+++ Source data

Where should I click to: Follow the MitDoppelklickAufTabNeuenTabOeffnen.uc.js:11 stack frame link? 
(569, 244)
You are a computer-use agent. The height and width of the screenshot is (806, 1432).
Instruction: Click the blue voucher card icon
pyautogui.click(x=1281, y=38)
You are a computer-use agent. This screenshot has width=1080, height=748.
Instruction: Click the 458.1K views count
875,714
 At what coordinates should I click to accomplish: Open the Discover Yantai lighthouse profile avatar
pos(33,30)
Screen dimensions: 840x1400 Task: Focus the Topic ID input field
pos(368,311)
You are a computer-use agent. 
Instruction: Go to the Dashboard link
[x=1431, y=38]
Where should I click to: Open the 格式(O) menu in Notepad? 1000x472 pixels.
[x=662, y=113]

++++++

__Activity__.
Output all preceding records character for character.

__Task answer__.
Where should I click to: Follow the MitDoppelklickAufTabNeuenTabOeffnen.uc.js:11 stack frame link? 
(569, 244)
You are a computer-use agent. The height and width of the screenshot is (806, 1432).
Instruction: Click the blue voucher card icon
pyautogui.click(x=1281, y=38)
You are a computer-use agent. This screenshot has width=1080, height=748.
Instruction: Click the 458.1K views count
875,714
 At what coordinates should I click to accomplish: Open the Discover Yantai lighthouse profile avatar
pos(33,30)
Screen dimensions: 840x1400 Task: Focus the Topic ID input field
pos(368,311)
You are a computer-use agent. 
Instruction: Go to the Dashboard link
[x=1431, y=38]
Where should I click to: Open the 格式(O) menu in Notepad? 1000x472 pixels.
[x=662, y=113]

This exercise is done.